Secure—It is difficult to circumvent a biometric system by counterfeiting or imitating the characteristic.

biometric eye scan

How do biometrics work on your smartphone?

Biometric systems are in common use today. Notably, those included on your smartphone are fairly easy to understand. You can start by recording your biometric information: that is, using your smartphone to capture images of your fingerprint or your face, for example. This information is then stored securely so that it can be accessed in the future for comparison with real-time information during the authentication process.

A biometric system such as the one on your smartphone is made up of three core components:

Sensor—This is the part of the system that records your information initially and reads it whenever your biometric information needs to be recognized and analyzed. For example, many smartphones now feature a fingerprint sensor at the bottom of the device’s display.

Computer—The system component that stores the biometric information for recognition and comparison.

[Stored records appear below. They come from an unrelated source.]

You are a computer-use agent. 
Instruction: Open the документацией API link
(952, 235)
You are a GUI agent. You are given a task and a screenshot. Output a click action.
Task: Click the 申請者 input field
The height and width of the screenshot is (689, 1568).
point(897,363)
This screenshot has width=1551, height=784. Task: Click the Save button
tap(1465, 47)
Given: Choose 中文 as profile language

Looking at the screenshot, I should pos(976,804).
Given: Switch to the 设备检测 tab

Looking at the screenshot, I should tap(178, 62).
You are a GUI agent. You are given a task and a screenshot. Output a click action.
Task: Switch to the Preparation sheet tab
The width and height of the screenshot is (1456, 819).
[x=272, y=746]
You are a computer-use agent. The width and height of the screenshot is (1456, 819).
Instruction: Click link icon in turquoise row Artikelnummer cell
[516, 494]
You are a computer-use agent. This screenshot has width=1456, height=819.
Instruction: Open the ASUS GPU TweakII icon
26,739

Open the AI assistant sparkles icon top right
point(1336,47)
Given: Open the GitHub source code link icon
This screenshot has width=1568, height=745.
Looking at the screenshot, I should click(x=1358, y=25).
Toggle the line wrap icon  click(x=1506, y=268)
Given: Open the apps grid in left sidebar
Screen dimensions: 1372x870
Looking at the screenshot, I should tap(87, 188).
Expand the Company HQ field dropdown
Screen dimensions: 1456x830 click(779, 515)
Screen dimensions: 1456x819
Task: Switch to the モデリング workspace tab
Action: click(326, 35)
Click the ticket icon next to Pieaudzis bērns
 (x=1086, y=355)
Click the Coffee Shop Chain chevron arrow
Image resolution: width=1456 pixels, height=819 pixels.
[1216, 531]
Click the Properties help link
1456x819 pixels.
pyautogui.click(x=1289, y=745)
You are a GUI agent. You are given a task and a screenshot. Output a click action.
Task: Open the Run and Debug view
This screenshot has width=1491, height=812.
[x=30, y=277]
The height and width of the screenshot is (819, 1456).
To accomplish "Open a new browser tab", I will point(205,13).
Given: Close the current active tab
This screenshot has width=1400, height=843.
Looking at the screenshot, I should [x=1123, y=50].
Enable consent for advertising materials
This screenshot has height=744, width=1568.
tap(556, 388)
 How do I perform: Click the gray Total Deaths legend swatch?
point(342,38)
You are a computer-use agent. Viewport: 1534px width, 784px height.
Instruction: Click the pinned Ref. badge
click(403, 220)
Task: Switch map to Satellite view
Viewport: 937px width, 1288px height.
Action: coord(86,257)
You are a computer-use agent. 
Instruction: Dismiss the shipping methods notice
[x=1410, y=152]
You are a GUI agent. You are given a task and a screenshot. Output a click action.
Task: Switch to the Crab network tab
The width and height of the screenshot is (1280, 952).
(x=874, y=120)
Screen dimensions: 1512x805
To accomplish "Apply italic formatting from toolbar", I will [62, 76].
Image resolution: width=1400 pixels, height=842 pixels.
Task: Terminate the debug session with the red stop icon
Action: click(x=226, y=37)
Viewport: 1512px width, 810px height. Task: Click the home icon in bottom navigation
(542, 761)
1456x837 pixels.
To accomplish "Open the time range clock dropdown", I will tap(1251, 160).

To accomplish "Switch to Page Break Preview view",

Software—In a biometric system, the software is what provides the critical link between the sensor and the computer hardware.

Are biometrics safe?

While biometric systems are becoming increasingly popular, there are growing privacy concerns about the widespread collection and use of this type of personal, sensitive data. For example, biometric data may be more vulnerable than other kinds of data because it cannot be changed (you can change a password if it is compromised, but you can’t change your fingerprint). In addition, some types of biometric data can be duplicated. Individual rights about this data may vary depending on where you are because laws governing the use of biometrics are still very much a work in progress.